==== MATERIAL FOR THIS TASK ====

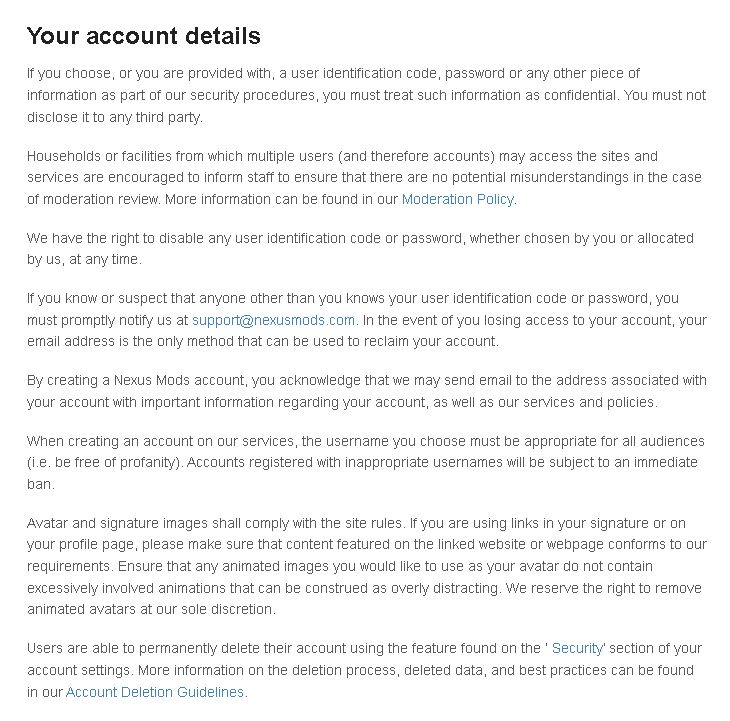The image size is (730, 721).
Task: Click the paragraph starting "If you choose, or you"
Action: pyautogui.click(x=366, y=95)
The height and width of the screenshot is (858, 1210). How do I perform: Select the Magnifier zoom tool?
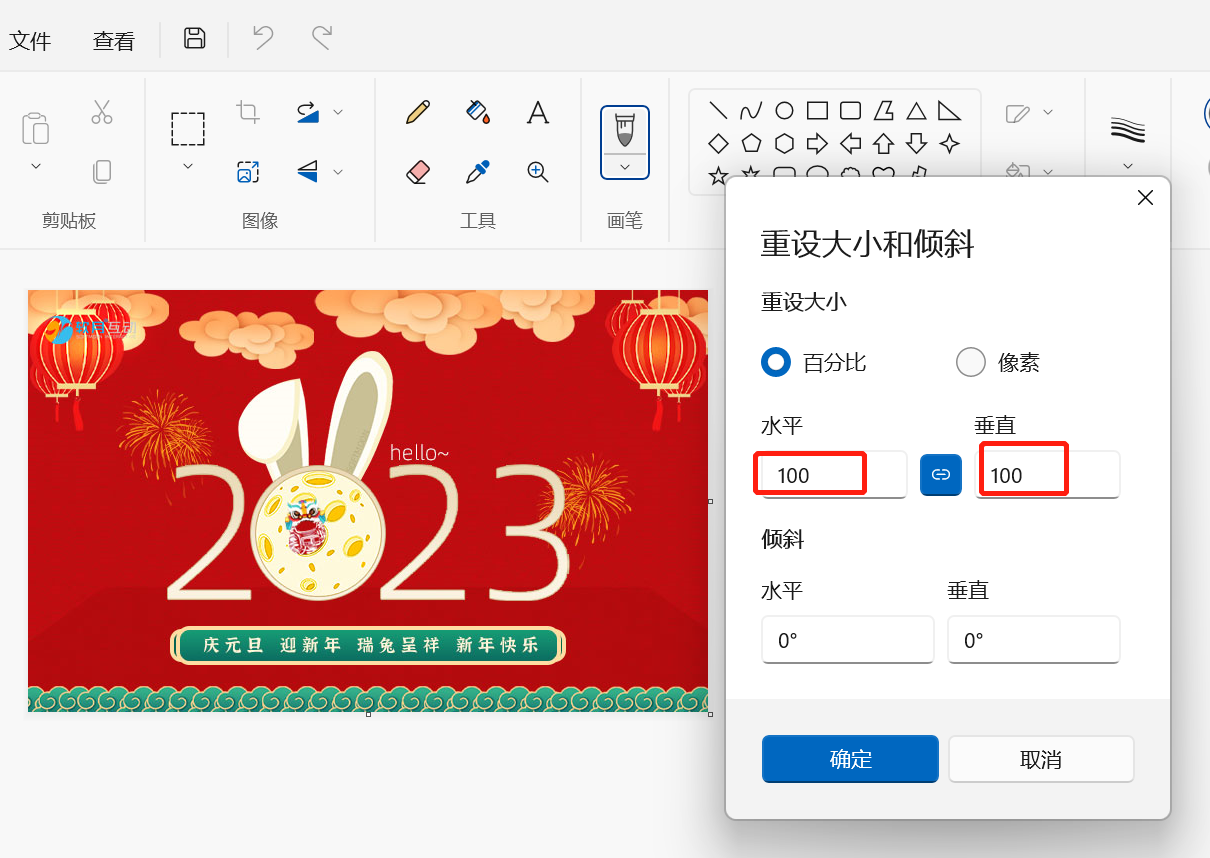[538, 172]
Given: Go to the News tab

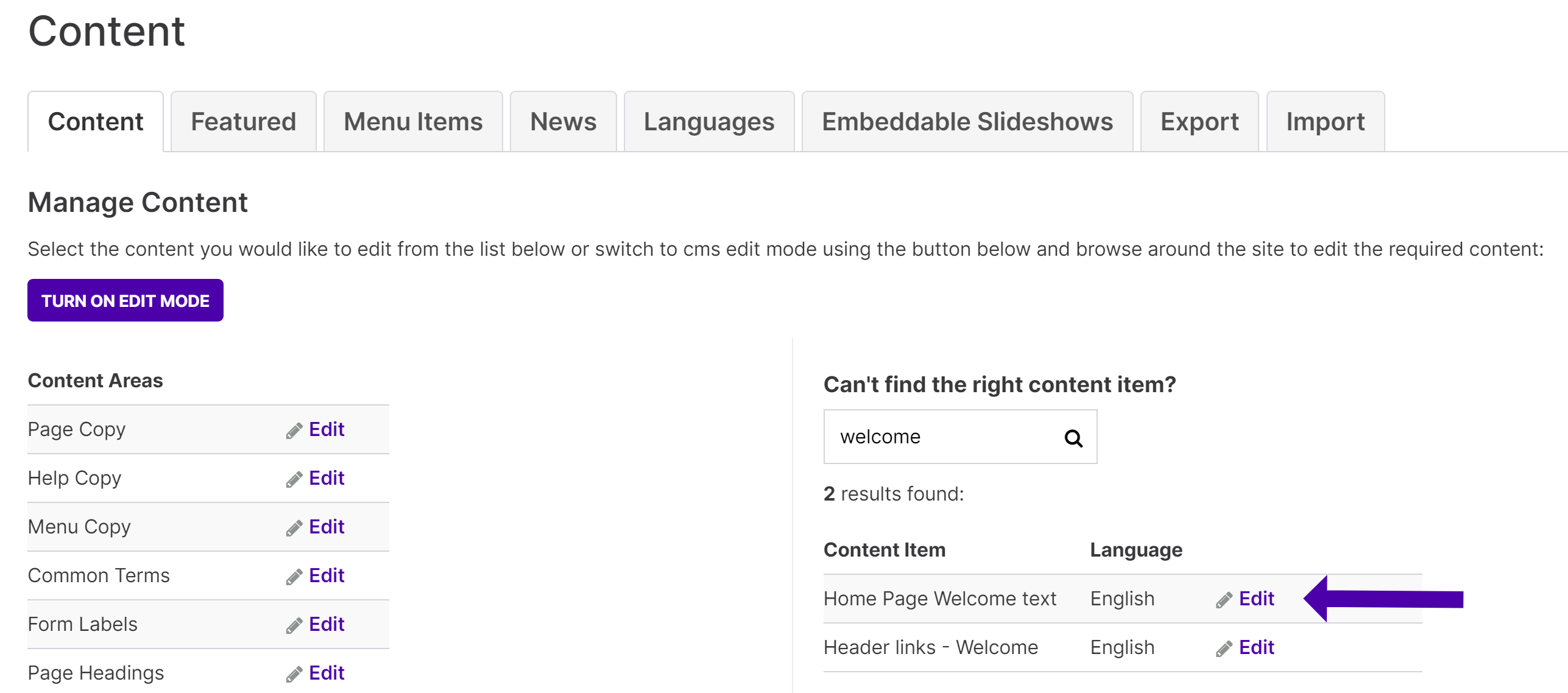Looking at the screenshot, I should click(563, 122).
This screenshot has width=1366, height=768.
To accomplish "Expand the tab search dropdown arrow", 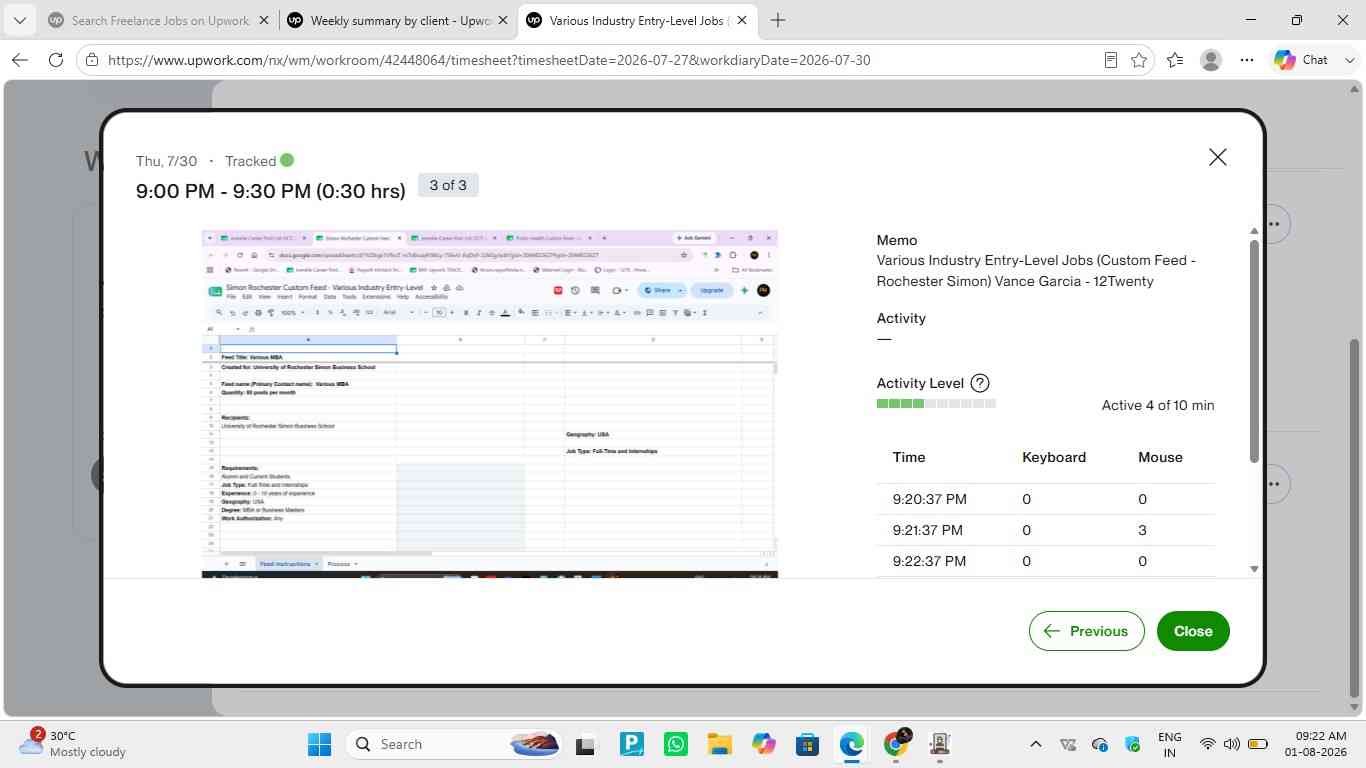I will [x=19, y=20].
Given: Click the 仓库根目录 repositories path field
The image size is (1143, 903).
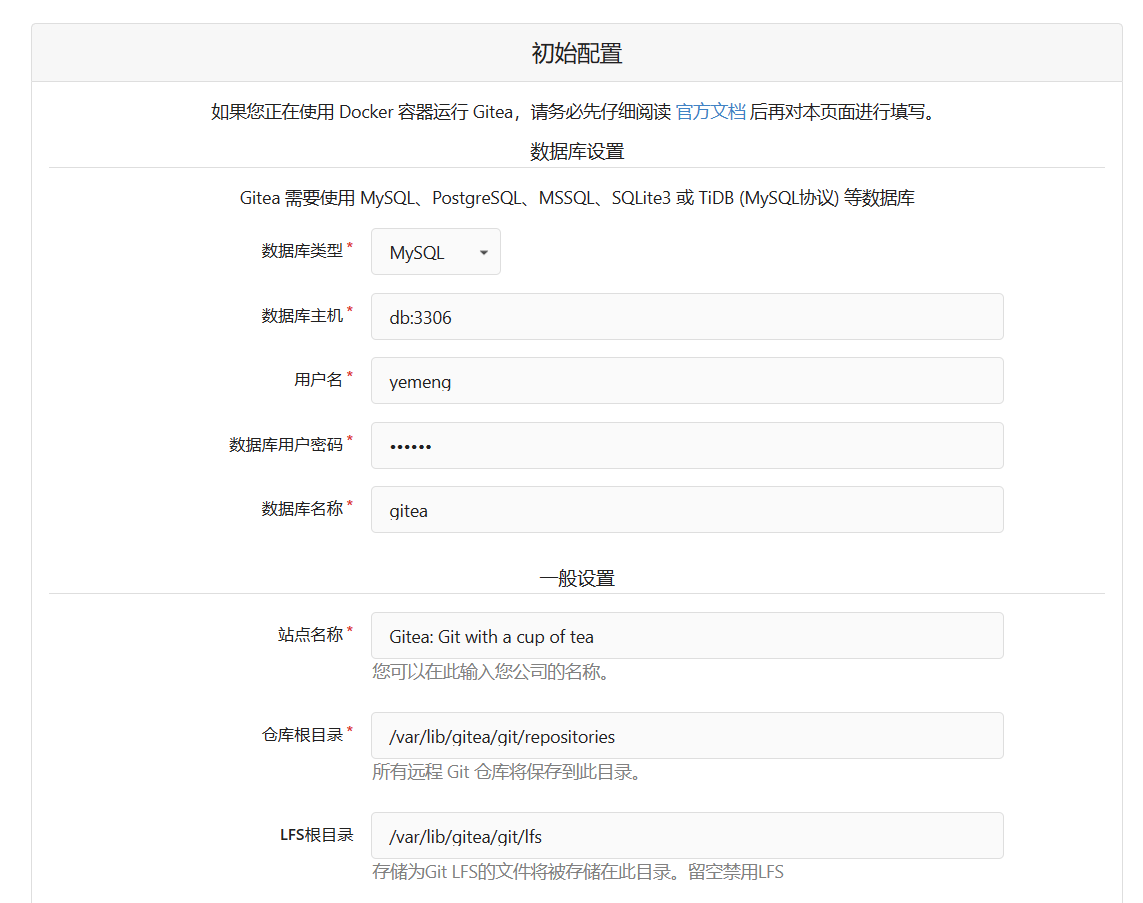Looking at the screenshot, I should click(686, 736).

====

-- PROBLEM TO SOLVE --
Return everything from the line containing "Given: Click the" down to the end of the items above, copied line for line, with the pictures left out.

-- EXERCISE SOLUTION --
Given: Click the 仓库根目录 repositories path field
The image size is (1143, 903).
Looking at the screenshot, I should click(686, 736).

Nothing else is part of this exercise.